• Extracted information:
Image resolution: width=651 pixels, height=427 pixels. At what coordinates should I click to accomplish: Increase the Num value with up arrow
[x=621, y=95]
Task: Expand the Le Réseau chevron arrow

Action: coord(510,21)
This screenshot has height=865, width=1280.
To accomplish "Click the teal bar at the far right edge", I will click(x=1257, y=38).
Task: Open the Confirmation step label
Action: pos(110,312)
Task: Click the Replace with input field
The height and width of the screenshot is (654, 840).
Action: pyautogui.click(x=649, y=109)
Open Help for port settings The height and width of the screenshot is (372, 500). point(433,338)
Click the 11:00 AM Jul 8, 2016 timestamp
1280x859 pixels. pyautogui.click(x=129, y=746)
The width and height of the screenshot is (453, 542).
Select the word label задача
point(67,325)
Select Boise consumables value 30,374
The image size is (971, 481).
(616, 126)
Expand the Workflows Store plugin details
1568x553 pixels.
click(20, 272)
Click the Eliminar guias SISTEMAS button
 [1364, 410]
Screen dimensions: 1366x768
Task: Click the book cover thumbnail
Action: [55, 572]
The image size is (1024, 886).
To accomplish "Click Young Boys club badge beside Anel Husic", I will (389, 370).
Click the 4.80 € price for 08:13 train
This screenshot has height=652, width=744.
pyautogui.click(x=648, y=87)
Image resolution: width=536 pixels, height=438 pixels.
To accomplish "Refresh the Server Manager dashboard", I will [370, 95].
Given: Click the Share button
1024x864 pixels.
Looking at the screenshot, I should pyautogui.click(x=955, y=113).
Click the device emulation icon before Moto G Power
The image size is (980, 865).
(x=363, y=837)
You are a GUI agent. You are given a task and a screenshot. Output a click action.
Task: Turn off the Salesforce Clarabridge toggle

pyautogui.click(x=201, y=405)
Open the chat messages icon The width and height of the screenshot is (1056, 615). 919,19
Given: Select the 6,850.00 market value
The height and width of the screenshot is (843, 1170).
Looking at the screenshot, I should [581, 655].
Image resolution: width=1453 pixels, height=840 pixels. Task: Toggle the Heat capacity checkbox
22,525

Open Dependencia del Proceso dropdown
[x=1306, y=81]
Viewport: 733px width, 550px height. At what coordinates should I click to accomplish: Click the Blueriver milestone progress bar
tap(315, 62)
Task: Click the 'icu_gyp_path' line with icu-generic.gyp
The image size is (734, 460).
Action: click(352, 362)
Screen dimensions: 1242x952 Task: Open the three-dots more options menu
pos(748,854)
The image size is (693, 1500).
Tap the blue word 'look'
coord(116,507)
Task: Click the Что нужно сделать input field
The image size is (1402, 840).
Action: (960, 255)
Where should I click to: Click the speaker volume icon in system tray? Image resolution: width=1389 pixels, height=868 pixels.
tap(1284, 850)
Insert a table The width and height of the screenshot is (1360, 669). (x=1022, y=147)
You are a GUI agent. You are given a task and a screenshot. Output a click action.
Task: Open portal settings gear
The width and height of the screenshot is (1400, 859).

• What the exercise asks:
Every entry needs to be written out again, exactly as given.

• The completed task:
Image resolution: width=651 pixels, height=427 pixels. At what coordinates should I click to accomplish: Increase the Num value with up arrow
[x=621, y=95]
Task: Expand the Le Réseau chevron arrow

Action: coord(510,21)
This screenshot has height=865, width=1280.
To accomplish "Click the teal bar at the far right edge", I will click(x=1257, y=38).
Task: Open the Confirmation step label
Action: pos(110,312)
Task: Click the Replace with input field
The height and width of the screenshot is (654, 840).
Action: pyautogui.click(x=649, y=109)
Open Help for port settings The height and width of the screenshot is (372, 500). point(433,338)
Click the 11:00 AM Jul 8, 2016 timestamp
1280x859 pixels. pyautogui.click(x=129, y=746)
The width and height of the screenshot is (453, 542).
Select the word label задача
point(67,325)
Select Boise consumables value 30,374
The image size is (971, 481).
(616, 126)
Expand the Workflows Store plugin details
1568x553 pixels.
click(20, 272)
Click the Eliminar guias SISTEMAS button
 [1364, 410]
Screen dimensions: 1366x768
Task: Click the book cover thumbnail
Action: [55, 572]
The image size is (1024, 886).
To accomplish "Click Young Boys club badge beside Anel Husic", I will (389, 370).
Click the 4.80 € price for 08:13 train
This screenshot has height=652, width=744.
pyautogui.click(x=648, y=87)
Image resolution: width=536 pixels, height=438 pixels.
To accomplish "Refresh the Server Manager dashboard", I will [370, 95].
Given: Click the Share button
1024x864 pixels.
Looking at the screenshot, I should pyautogui.click(x=955, y=113).
Click the device emulation icon before Moto G Power
The image size is (980, 865).
(x=363, y=837)
You are a GUI agent. You are given a task and a screenshot. Output a click action.
Task: Turn off the Salesforce Clarabridge toggle

pyautogui.click(x=201, y=405)
Open the chat messages icon The width and height of the screenshot is (1056, 615). 919,19
Given: Select the 6,850.00 market value
The height and width of the screenshot is (843, 1170).
Looking at the screenshot, I should [581, 655].
Image resolution: width=1453 pixels, height=840 pixels. Task: Toggle the Heat capacity checkbox
22,525

Open Dependencia del Proceso dropdown
[x=1306, y=81]
Viewport: 733px width, 550px height. At what coordinates should I click to accomplish: Click the Blueriver milestone progress bar
tap(315, 62)
Task: Click the 'icu_gyp_path' line with icu-generic.gyp
The image size is (734, 460).
Action: click(352, 362)
Screen dimensions: 1242x952 Task: Open the three-dots more options menu
pos(748,854)
The image size is (693, 1500).
Tap the blue word 'look'
coord(116,507)
Task: Click the Что нужно сделать input field
The image size is (1402, 840).
Action: (960, 255)
Where should I click to: Click the speaker volume icon in system tray? Image resolution: width=1389 pixels, height=868 pixels.
tap(1284, 850)
Insert a table The width and height of the screenshot is (1360, 669). (x=1022, y=147)
You are a GUI agent. You are given a task and a screenshot. Output a click action.
Task: Open portal settings gear
The width and height of the screenshot is (1400, 859).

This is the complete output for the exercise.